In Italia, invece, ancora si fatica a proporre una legge in favore della legalizzazione, tanto che la proposta di legge di iniziativa popolare depositata in Parlamento nel 2016 non è stata ancora calendarizzata. Anche per suscitare una discussione in merito all’argomento nasce “Antipro! 99 interventi fondamentali contro il proibizionismo” (Officina di Hank editore), un libro uscito a febbraio e scritto da Luca Marola.

Cosa dice “Antipro!”, il libro di Marola sulla storia della cannabis

Il testo si compone di un’antologia per ancorare l’attivismo italiano alla storia della lotta di ciò che dovrebbe rientrare tra i diritti civili, con il consumo di cannabis che rientrerebbe, in consapevolezza, nell’autodeterminazione dell’individuo e del suo corpo. In essa sono raccolti vari i discorsi che hanno contribuito a cambiare la storia o l’opinione pubblica sull’argomento, ma anche quegli interventi che hanno incorniciato un determinato momento storico relativo alla marijuana.

Al suo interno si trovano, ad esempio, l’intervento di Justin Trudeau, primo ministro canadese, alla camera di commercio di Baltimora, in cui spiegò perché a breve il suo paese avrebbe legalizzato la cannabis; oppure quello di presentazione della legge al parlamento uruguaiano dell’allora presidente, Pepe Mujica, facendo diventare il paese sudamericano il primo Stato in assoluto a legalizzare la marijuana.
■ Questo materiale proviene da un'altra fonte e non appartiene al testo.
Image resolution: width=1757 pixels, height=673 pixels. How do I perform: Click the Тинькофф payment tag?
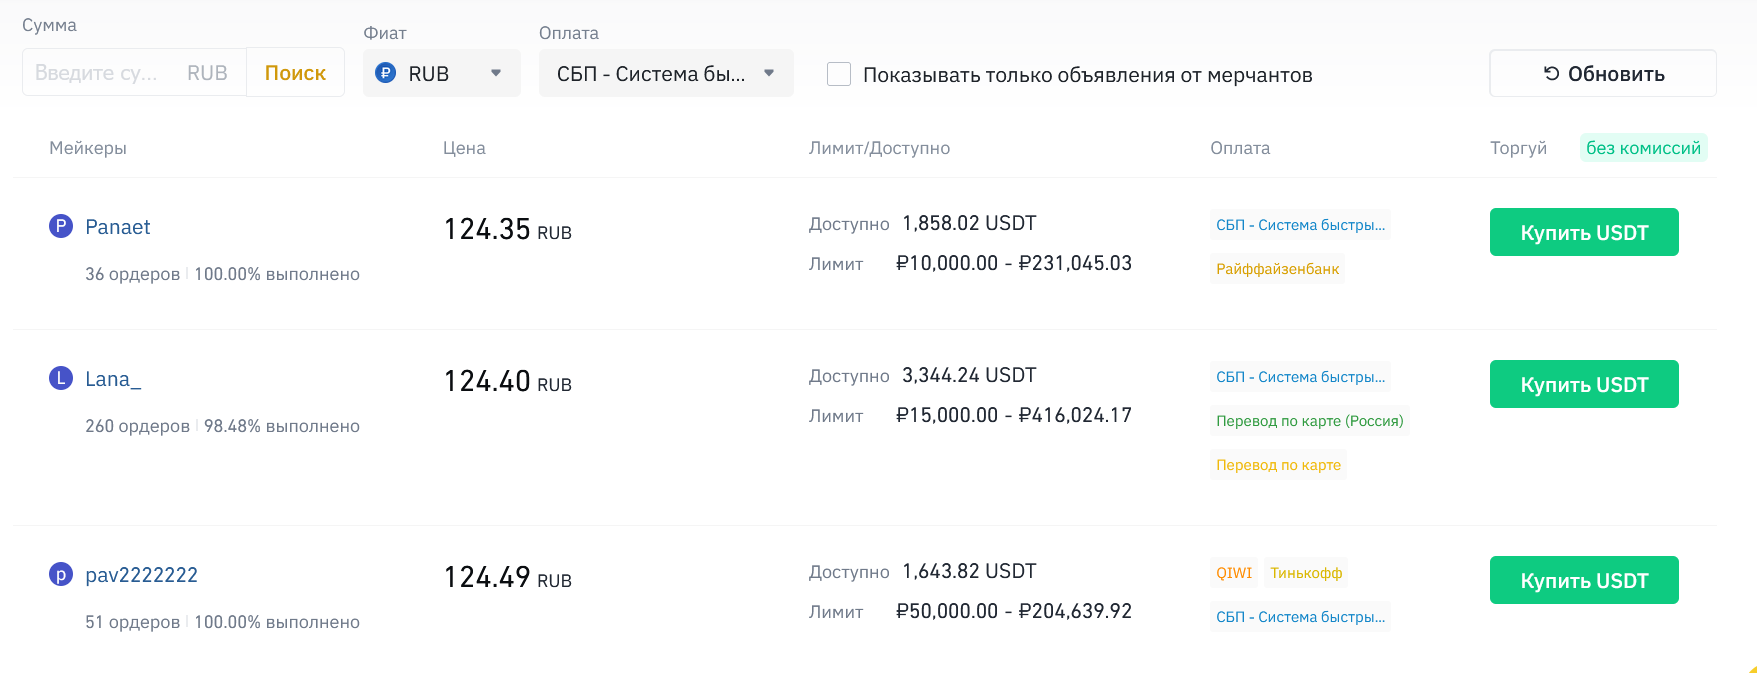pos(1306,573)
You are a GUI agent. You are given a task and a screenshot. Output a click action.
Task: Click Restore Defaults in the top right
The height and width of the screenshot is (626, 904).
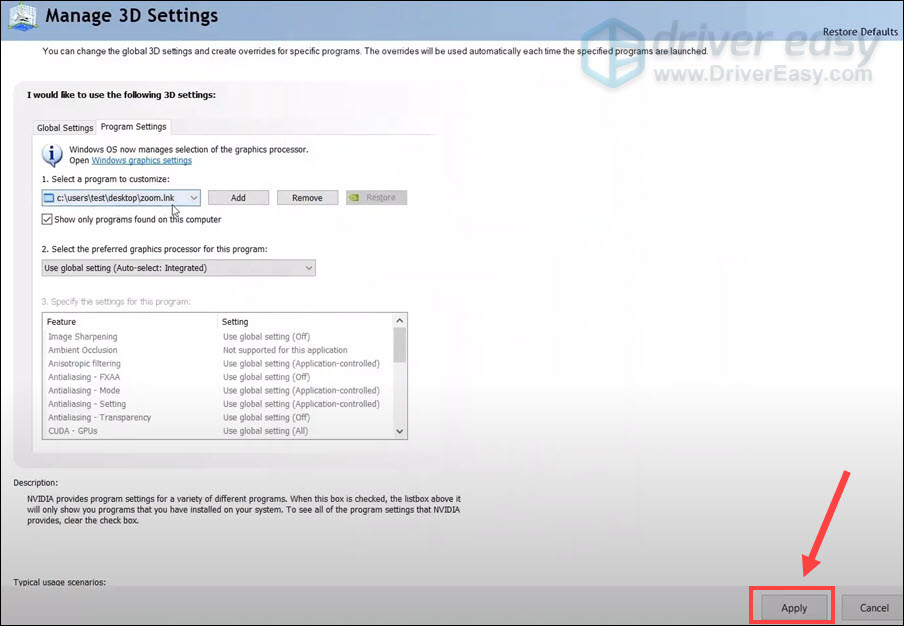click(859, 31)
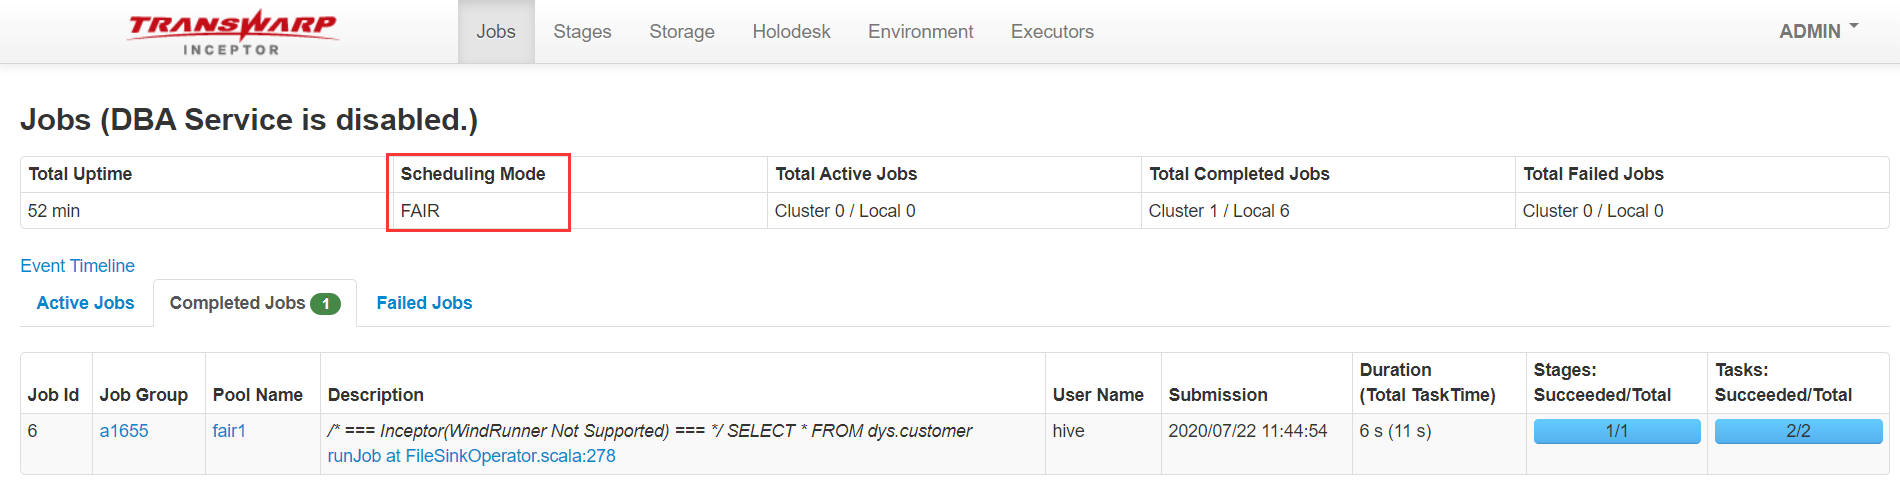Open the Jobs navigation tab
The width and height of the screenshot is (1900, 492).
click(496, 32)
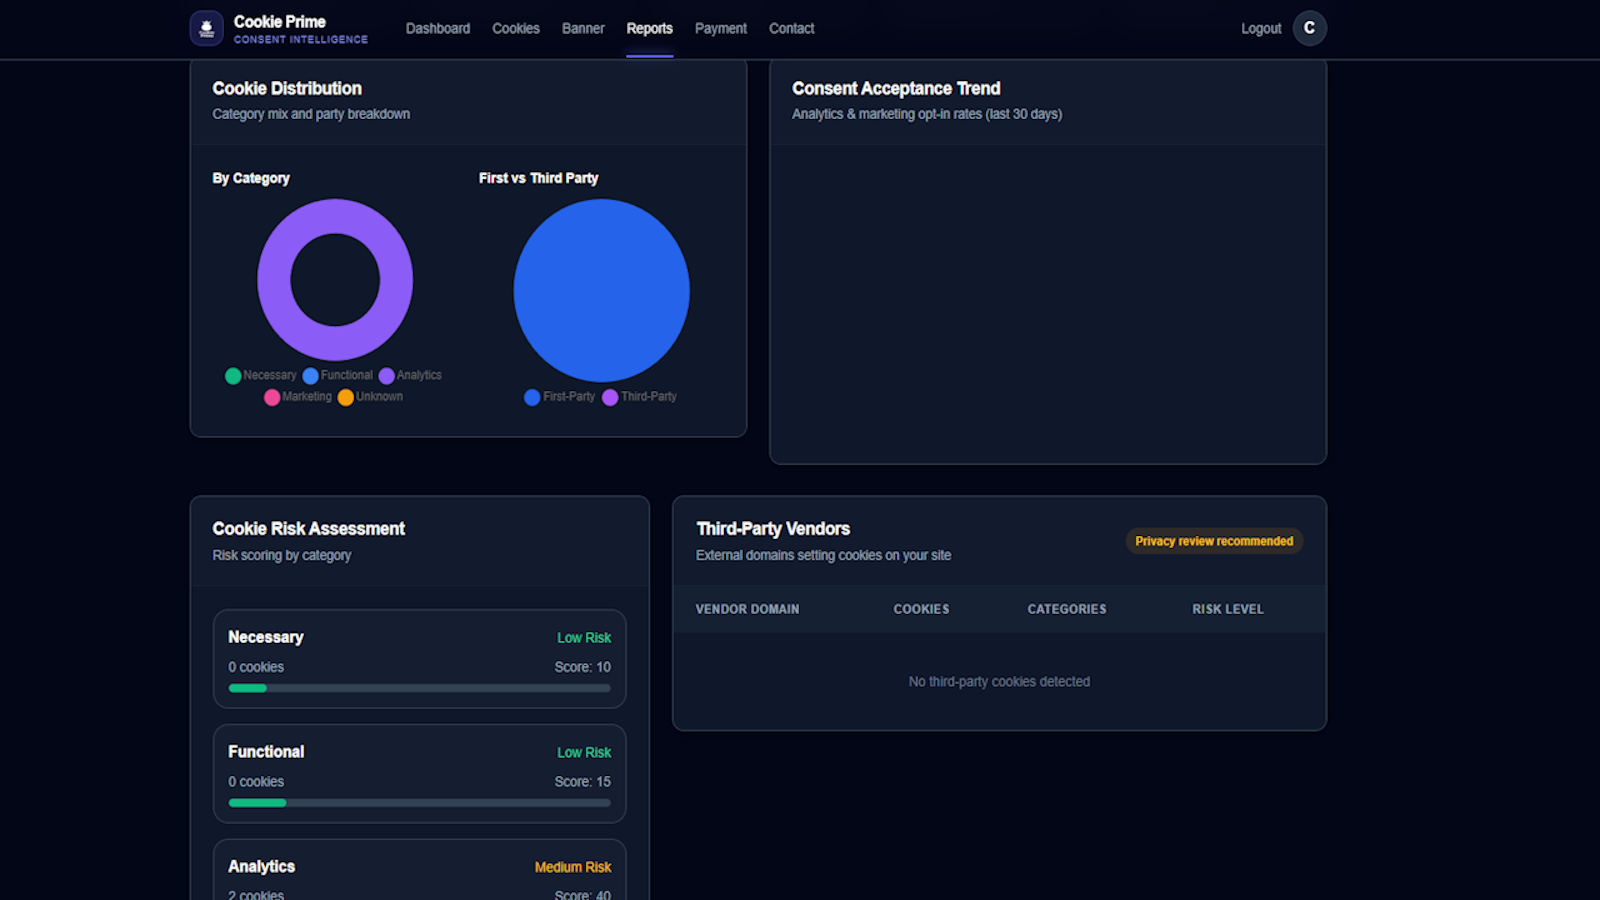Click the blue First vs Third Party pie
Screen dimensions: 1600x900
click(x=601, y=290)
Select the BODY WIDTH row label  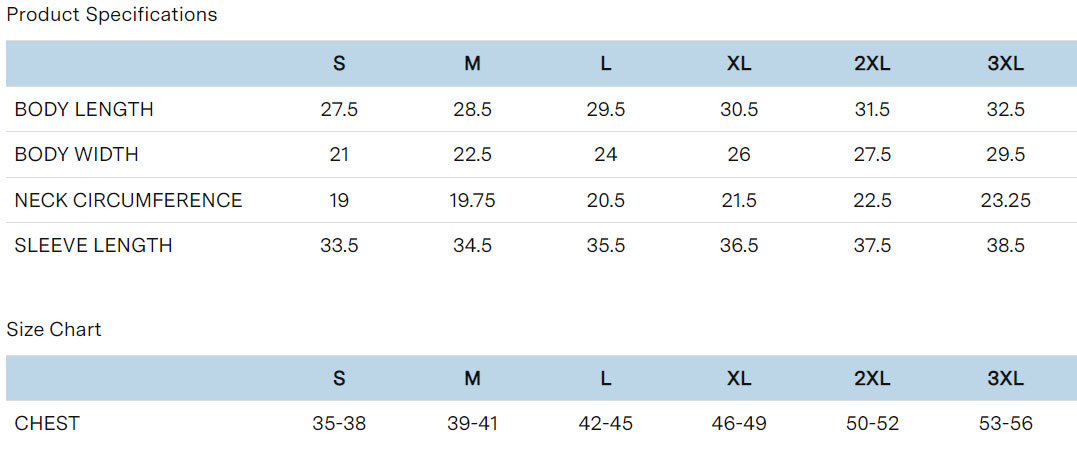[76, 155]
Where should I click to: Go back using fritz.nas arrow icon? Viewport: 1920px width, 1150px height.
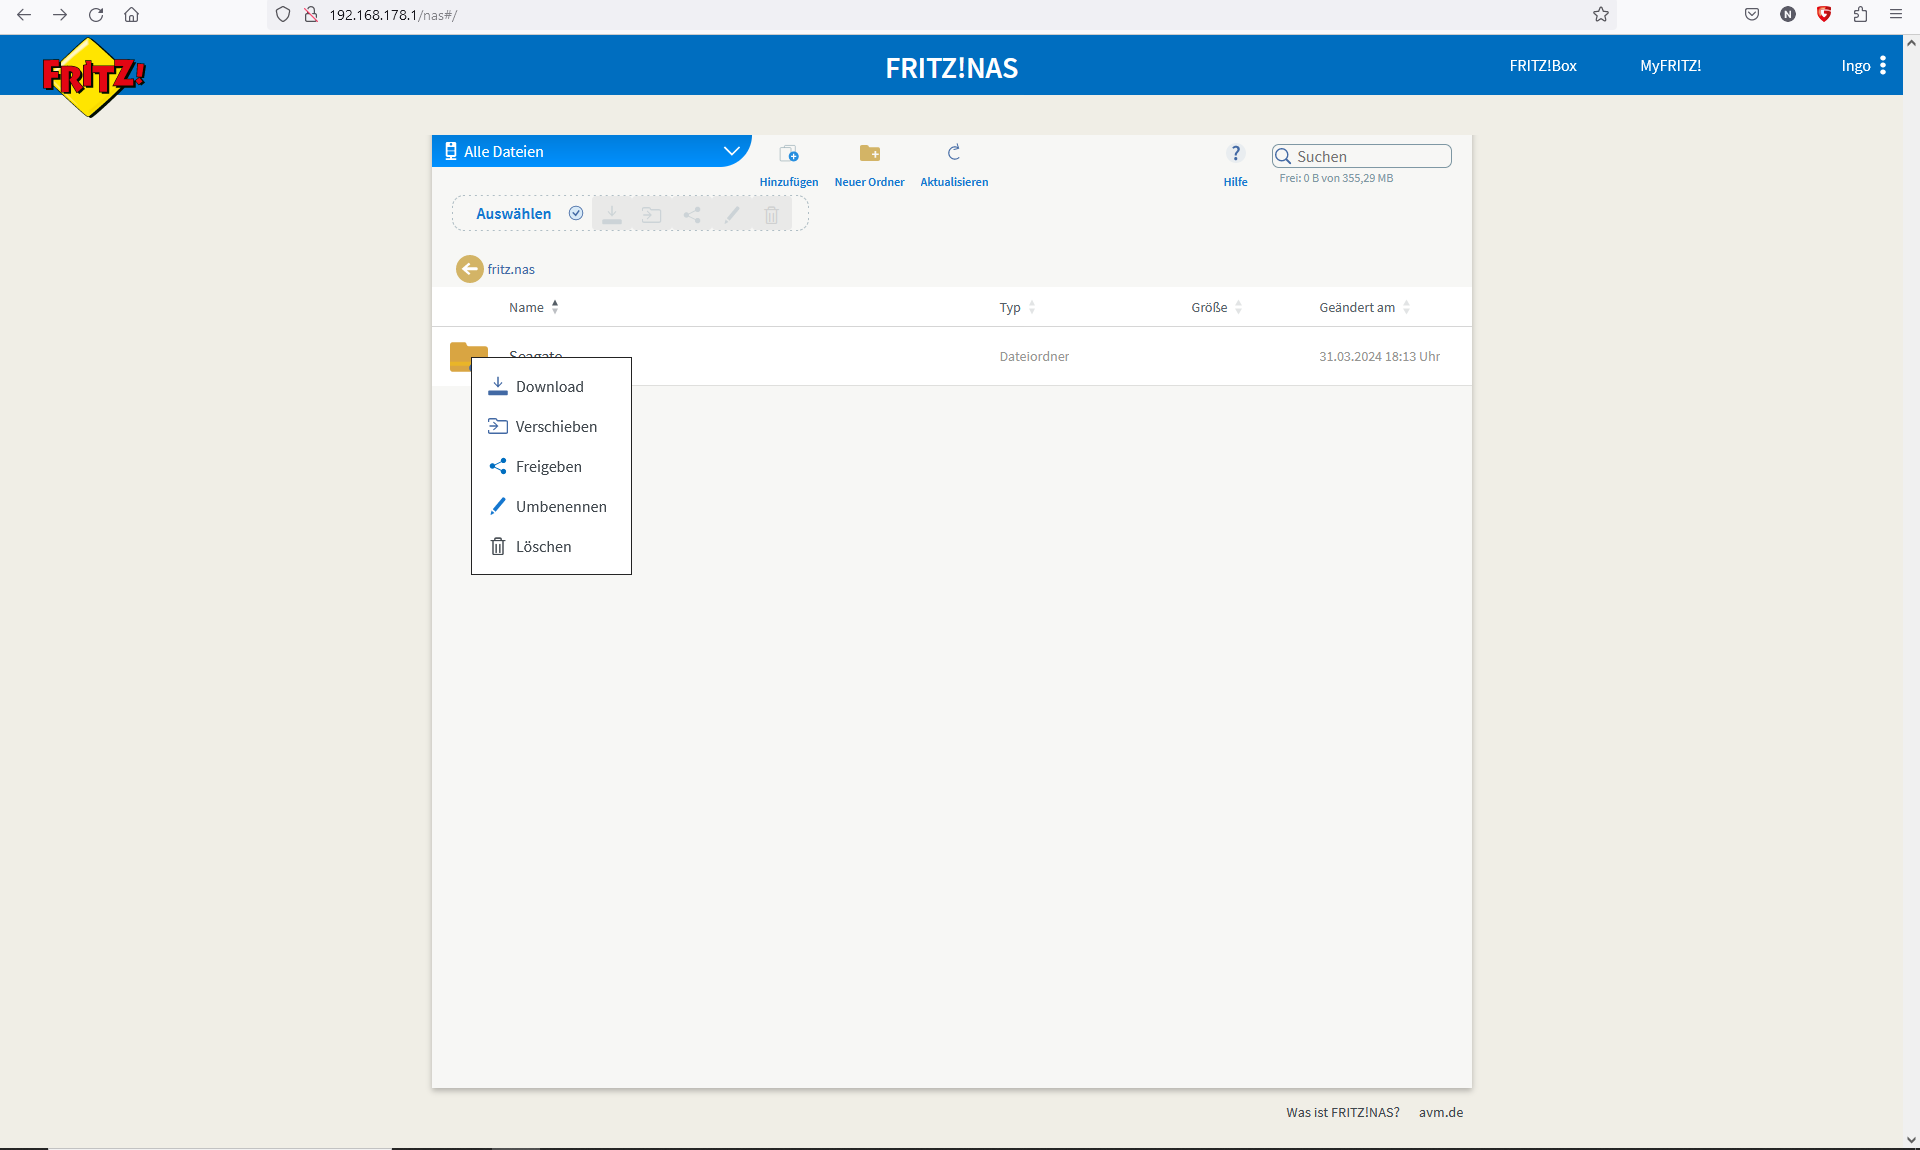[469, 269]
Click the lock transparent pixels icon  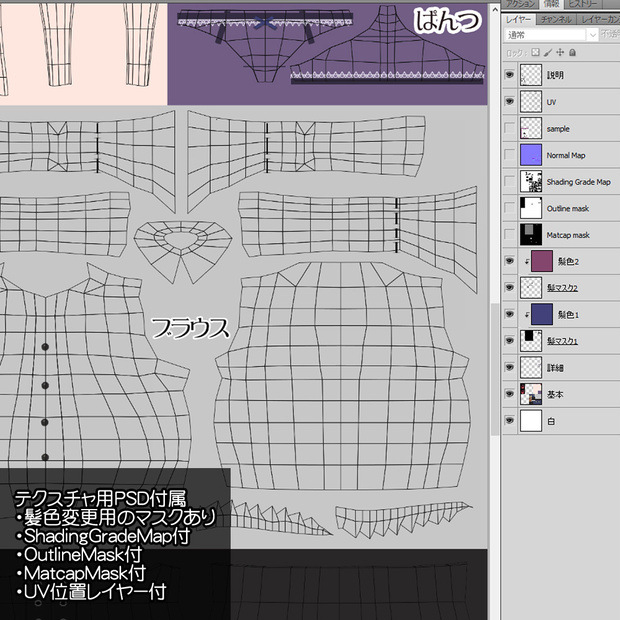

Per quanto riguarda l’Italia sono invece presenti Marco Pannella, Benedetto della Vedova ed Emma Bonino, tra i personaggi più illustri, ma anche qualcun altro di insospettabile come Pier Paolo Pasolini, Umberto Veronesi e Rita Levi Montalcini.

Il problema italiano, secondo Marola, deriva in gran parte dalla legge 309/90, e dal solo articolo 73, in grado di causare il 30% dei processi in tribunale e delle reclusioni nel nostro Paese. Nel libro sono riportati anche gli interventi nella discussione in Parlamento di chi non solo poneva dei dubbi sull’efficacia della legge nella lotta ai stupefacenti ma vaticinava il disastro che sarebbe accaduto e che oggi possiamo quotidianamente misurare.

D’altronde la legislazione italiana sulla marijuana ha riscontrato delle difficoltà anche per quanto concerne la cannabis light: quella uscita in Gazzetta nel gennaio 2017 è scritta talmente male da permettere ogni possibile interpretazione, e la conseguente sentenza della Cassazione del maggio ’19 aggiunge ulteriori problemi interpretativi, permettendo arbitrarietà a certi procuratori che considerano stupefacente qualsiasi infiorescenza, a discapito della quantità di thc, e avviano il sequestro di intere attività che producono canapa industriale, arresti e processi. Altrove invece, come a Bologna, i procuratori danno istruzioni ai propri sostituti di non applicare la legge in maniera restrittiva, per non impegnare il tempo della procura in inchieste infruttuose.

Lo stesso Marola è attualmente imputato per produzione e spaccio di stupefacienti, nonostante la sua azienda fosse specializzata nella produzione di cannabis a bassissimo contenuto di thc. «Spero che l’udienza preliminare del 29 aprile metta fine a questa ambiguità di interpretazione della norma» ha confidato alla nostra radio. Inoltre lo scrittore e attivista ci ha rivelato che a inizio giugno ci sarà un’iniziativa a Bologna che coinvolgerà un numero imprecisato di piantine, che saranno usate per invocare la fine della repressione di comportamenti sociale che, usando le parole della direzione nazionale anti-mafia nel 2016, sono equiparabili a quello del consumo di alcol: «con questa manifestazione, con l’antologia e con l’attivismo si vuole dimostrare come il proibizionismo sia solo un’ideologia e, fondamentalmente, grottesca».